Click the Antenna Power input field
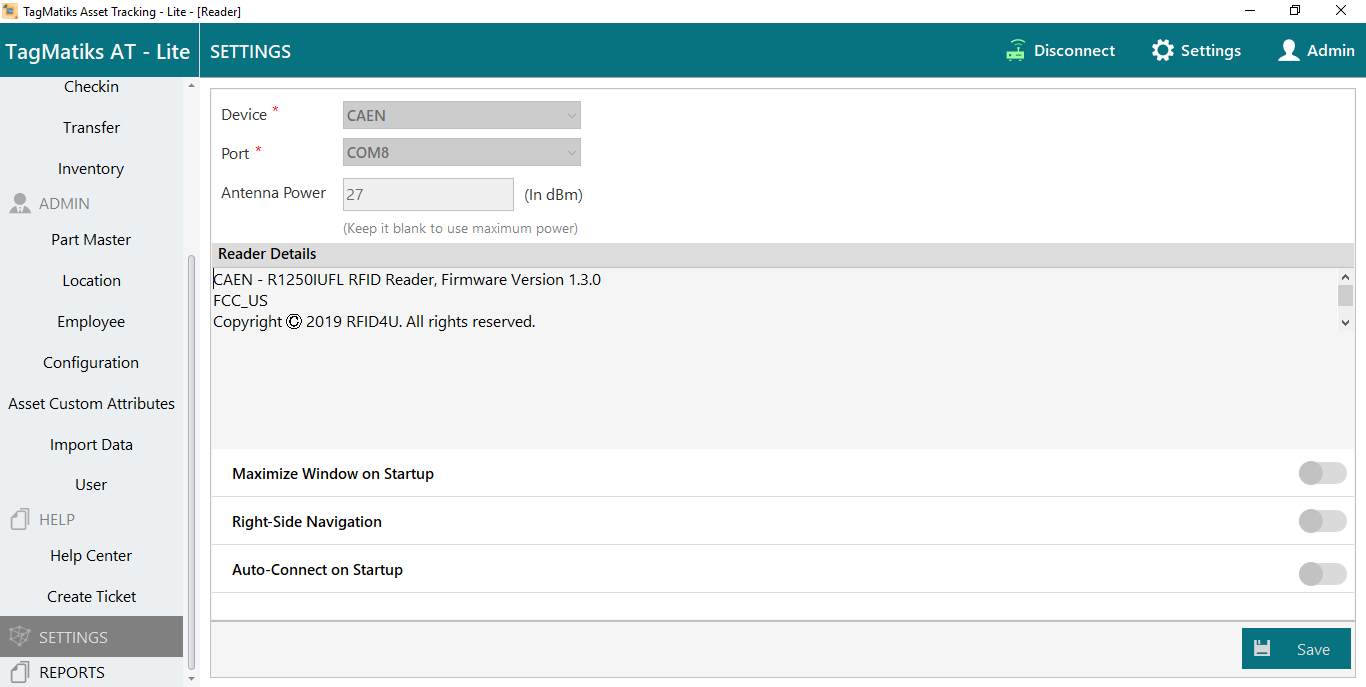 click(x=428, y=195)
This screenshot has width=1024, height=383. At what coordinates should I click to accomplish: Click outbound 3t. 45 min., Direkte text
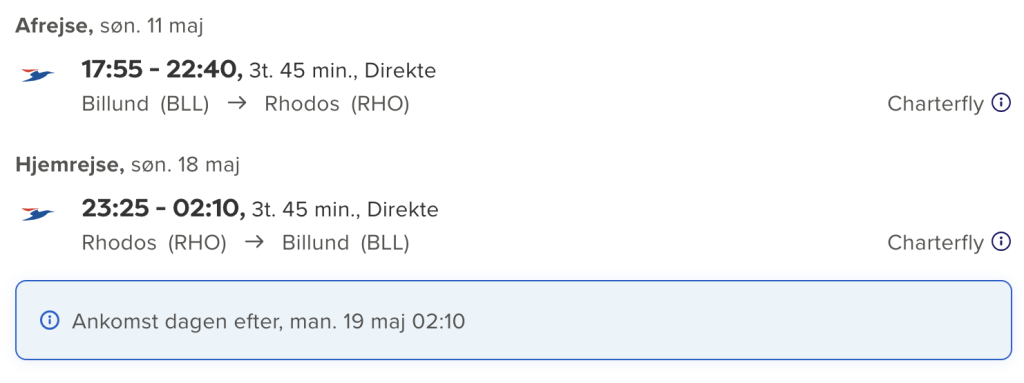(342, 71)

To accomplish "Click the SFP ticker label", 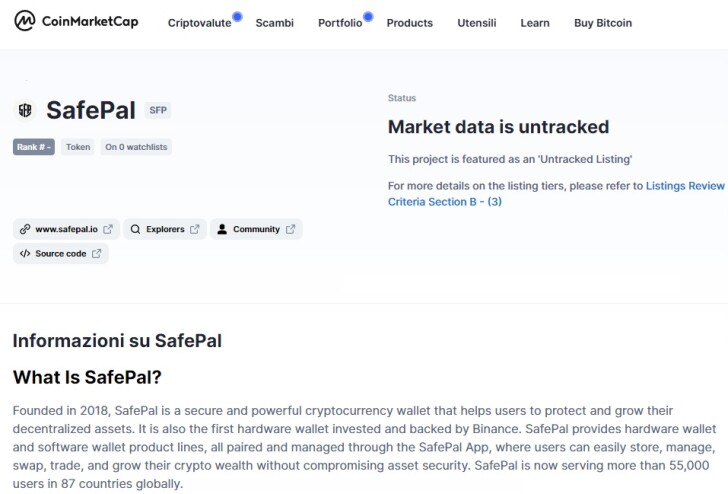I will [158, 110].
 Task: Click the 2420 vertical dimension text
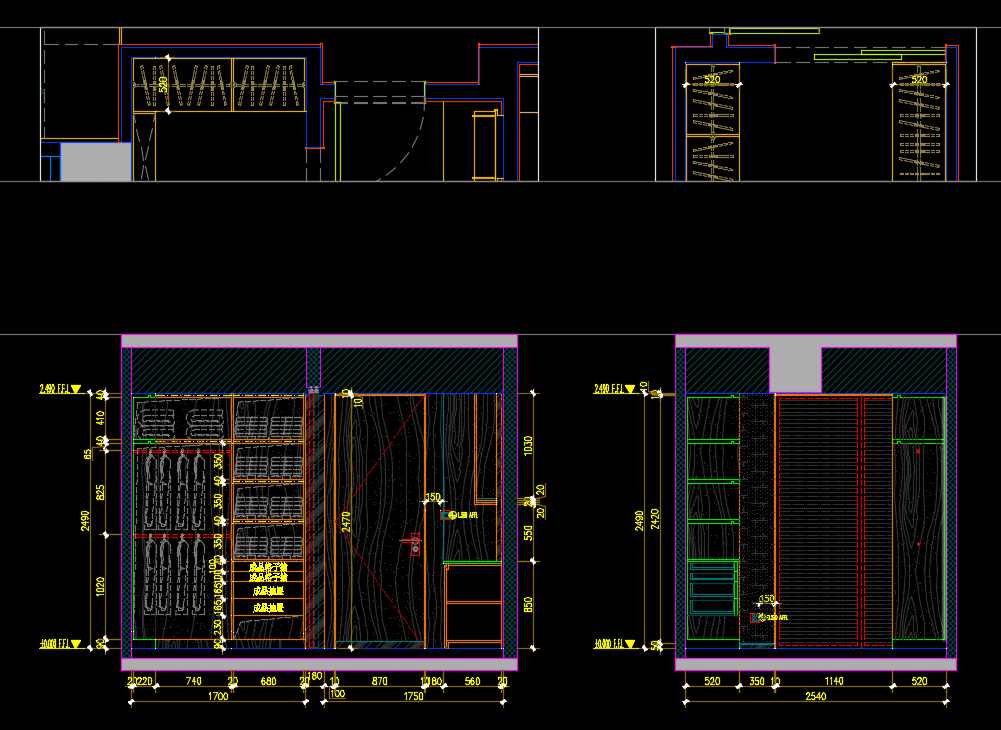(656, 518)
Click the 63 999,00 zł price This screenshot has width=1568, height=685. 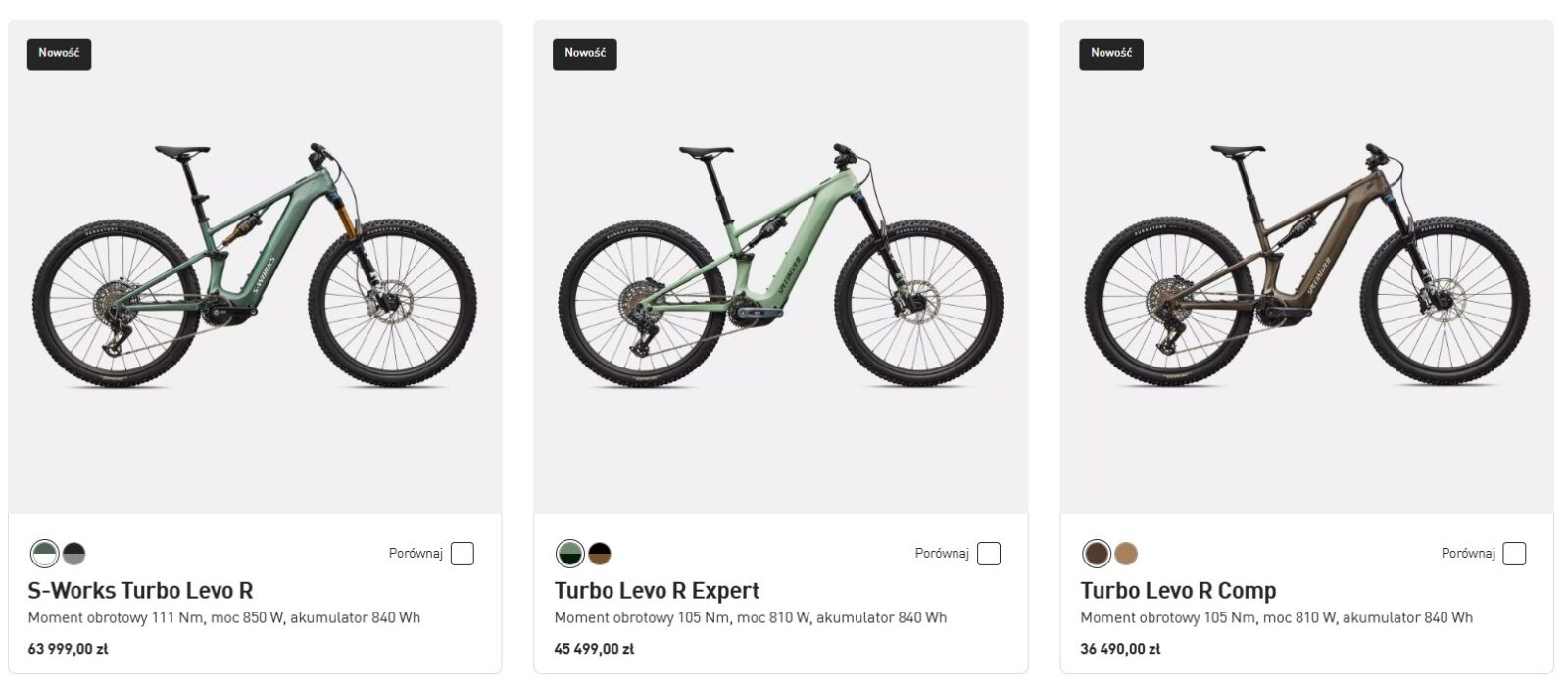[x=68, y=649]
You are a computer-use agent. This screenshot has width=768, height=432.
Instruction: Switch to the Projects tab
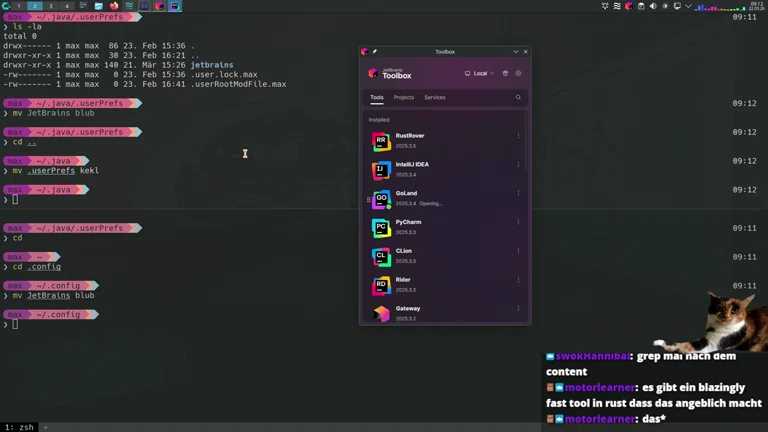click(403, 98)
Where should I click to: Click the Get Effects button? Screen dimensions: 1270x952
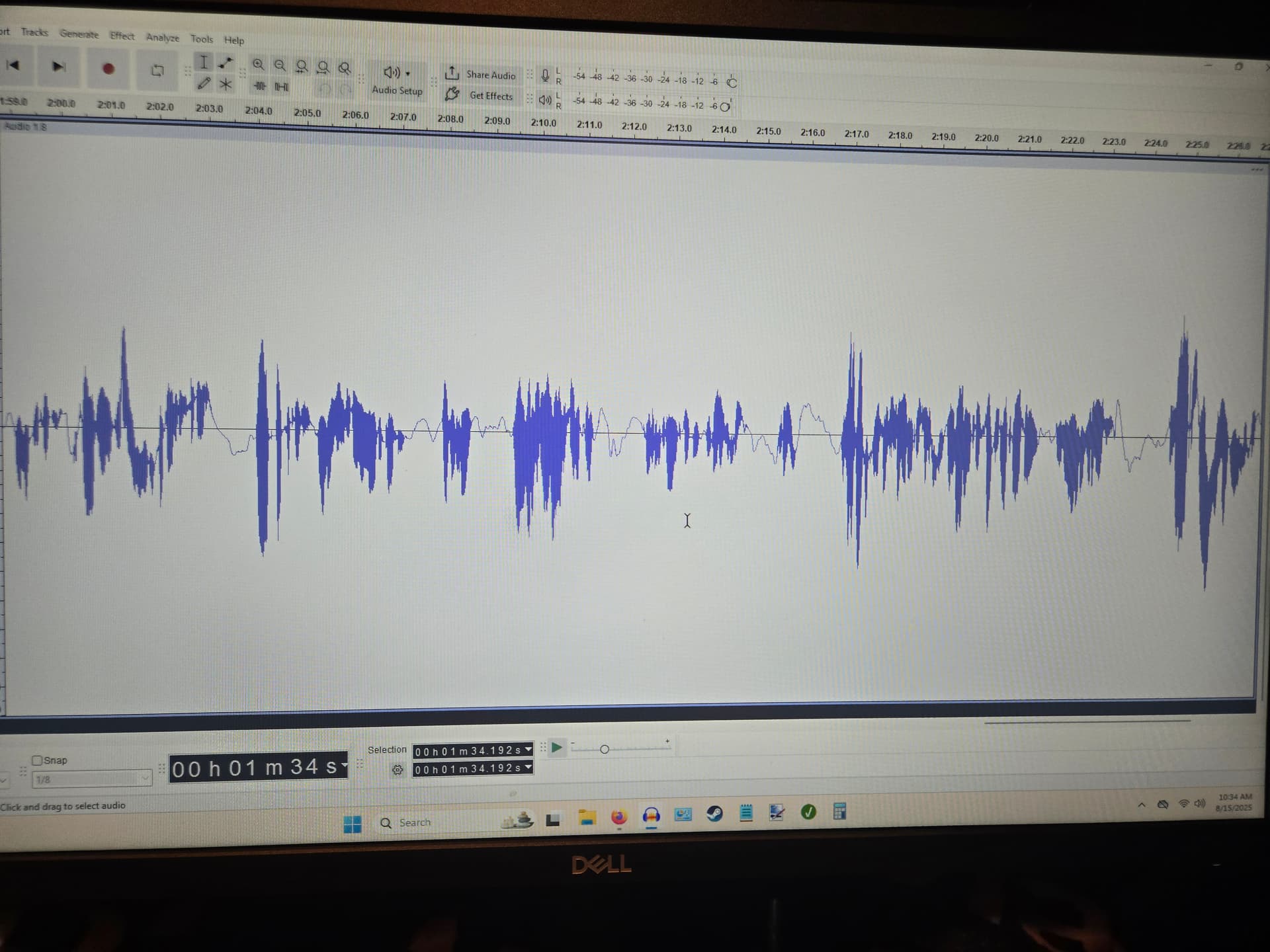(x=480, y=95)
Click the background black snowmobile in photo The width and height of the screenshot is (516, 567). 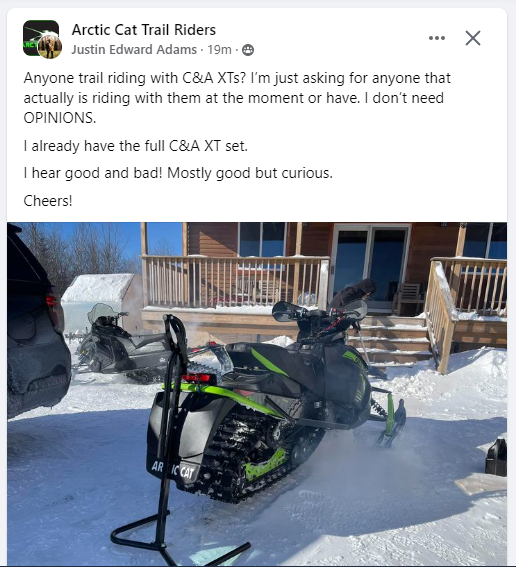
══════════
▶ [Task prompt]:
Needed here is only the span from the line with "Instruction: Switch to the Projects tab" through the last line of the entries, copied exactly with both ends and without pictures.

▶ [Response to this exercise]:
Instruction: Switch to the Projects tab
click(403, 98)
Where should I click to: Click the Get Effects button? Screen dimensions: 1270x952
(x=480, y=95)
Click the background black snowmobile in photo The width and height of the screenshot is (516, 567). 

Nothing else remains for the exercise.